Task to complete: Please return the lines of the data that contain "computer".

Data for this exercise:

BEGIN

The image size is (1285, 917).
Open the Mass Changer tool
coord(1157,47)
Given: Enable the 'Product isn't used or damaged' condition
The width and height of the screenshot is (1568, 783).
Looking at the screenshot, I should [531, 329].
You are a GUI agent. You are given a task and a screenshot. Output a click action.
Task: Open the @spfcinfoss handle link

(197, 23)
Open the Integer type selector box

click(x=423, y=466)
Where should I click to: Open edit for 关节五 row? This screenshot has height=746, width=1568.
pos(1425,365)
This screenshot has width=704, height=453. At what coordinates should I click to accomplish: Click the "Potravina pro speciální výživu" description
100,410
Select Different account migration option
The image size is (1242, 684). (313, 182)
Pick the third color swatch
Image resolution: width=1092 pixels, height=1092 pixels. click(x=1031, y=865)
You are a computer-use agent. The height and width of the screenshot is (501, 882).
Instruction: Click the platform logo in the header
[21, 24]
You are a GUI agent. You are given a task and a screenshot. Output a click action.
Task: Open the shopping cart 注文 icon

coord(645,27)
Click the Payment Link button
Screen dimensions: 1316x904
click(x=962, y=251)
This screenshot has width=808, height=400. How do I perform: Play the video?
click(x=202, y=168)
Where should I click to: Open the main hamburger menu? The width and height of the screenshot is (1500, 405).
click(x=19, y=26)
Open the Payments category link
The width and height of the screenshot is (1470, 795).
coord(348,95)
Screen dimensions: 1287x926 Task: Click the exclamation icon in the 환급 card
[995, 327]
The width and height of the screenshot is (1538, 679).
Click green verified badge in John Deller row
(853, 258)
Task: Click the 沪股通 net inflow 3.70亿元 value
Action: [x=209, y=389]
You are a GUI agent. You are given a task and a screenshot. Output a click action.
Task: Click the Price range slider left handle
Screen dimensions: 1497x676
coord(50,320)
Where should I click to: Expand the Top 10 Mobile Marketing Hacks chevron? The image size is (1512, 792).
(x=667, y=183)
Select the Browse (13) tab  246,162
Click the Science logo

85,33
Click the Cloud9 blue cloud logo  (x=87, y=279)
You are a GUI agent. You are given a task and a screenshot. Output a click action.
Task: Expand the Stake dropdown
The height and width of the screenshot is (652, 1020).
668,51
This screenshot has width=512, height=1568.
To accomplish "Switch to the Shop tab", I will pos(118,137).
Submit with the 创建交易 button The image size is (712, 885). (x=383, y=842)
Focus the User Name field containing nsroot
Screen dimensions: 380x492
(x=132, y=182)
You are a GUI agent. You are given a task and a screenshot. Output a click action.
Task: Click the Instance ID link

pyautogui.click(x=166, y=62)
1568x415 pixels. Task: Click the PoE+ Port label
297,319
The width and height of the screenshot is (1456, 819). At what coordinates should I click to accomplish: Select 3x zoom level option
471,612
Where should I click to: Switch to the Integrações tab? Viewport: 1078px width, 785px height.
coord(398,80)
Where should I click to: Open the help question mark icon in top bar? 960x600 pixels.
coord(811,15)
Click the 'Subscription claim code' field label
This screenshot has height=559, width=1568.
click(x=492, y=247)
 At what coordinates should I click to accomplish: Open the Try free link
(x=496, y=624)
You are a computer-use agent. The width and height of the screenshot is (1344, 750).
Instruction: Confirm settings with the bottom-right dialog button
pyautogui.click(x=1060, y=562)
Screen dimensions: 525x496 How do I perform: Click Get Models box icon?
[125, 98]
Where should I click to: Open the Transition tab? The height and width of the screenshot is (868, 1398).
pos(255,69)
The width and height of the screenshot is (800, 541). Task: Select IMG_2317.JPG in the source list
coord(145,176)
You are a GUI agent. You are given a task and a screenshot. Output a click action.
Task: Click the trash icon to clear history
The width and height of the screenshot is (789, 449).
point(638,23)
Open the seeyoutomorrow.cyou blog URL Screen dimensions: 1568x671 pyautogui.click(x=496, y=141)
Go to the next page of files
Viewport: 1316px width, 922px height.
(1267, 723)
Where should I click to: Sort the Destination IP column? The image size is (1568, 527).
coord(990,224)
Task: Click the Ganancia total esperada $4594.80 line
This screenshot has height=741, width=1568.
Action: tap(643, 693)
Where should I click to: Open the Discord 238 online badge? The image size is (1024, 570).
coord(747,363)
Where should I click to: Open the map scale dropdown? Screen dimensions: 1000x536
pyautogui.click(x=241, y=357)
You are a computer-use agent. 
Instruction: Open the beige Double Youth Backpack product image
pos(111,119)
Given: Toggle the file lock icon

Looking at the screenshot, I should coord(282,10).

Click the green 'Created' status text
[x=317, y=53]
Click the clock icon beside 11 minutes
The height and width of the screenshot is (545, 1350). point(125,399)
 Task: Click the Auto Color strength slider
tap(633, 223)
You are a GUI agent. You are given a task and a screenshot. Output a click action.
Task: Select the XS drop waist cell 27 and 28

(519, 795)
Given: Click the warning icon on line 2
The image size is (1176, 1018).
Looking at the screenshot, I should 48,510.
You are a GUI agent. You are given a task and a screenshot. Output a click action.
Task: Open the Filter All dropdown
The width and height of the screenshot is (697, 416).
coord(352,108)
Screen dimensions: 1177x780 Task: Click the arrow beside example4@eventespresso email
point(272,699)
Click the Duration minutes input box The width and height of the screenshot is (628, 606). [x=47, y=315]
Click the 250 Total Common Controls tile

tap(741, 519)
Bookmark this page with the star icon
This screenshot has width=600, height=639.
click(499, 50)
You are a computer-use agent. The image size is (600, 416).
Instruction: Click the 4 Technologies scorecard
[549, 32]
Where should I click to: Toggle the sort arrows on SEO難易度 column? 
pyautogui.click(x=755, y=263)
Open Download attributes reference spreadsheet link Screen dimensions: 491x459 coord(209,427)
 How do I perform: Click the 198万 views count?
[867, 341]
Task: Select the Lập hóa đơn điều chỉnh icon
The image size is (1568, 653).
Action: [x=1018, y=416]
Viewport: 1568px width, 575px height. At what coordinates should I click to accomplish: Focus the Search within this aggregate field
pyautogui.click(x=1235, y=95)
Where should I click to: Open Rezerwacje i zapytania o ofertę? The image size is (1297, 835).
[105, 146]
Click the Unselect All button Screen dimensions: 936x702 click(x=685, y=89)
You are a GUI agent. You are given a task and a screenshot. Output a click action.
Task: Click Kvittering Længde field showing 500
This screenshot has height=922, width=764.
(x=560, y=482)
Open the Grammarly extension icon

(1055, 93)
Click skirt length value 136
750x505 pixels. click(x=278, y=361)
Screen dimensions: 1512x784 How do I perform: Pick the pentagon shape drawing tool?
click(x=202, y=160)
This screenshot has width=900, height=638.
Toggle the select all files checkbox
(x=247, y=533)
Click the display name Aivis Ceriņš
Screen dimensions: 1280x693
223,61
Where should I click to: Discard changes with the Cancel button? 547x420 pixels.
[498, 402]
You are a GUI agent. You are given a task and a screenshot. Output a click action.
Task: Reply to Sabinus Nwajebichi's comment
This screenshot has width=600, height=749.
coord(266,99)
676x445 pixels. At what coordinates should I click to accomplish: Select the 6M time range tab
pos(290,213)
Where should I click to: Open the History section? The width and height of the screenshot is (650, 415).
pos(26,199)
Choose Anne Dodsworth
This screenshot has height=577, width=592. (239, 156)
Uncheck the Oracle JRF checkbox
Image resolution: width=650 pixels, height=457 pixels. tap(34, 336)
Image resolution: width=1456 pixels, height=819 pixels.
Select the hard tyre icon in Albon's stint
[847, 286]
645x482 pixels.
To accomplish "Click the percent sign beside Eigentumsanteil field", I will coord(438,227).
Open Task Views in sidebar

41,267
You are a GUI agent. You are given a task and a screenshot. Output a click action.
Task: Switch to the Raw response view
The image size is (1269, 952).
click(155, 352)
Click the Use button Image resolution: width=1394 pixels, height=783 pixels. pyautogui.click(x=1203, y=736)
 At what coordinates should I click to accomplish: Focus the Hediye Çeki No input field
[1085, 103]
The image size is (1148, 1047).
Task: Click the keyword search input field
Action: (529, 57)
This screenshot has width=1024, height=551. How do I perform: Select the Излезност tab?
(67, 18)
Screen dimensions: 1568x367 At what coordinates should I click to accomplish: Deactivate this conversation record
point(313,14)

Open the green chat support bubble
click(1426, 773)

END

Task answer:
You are a computer-use agent. The height and width of the screenshot is (501, 882).
You are a computer-use agent. The width and height of the screenshot is (1344, 750).
You are a computer-use agent. 
You are a computer-use agent. The image size is (600, 416).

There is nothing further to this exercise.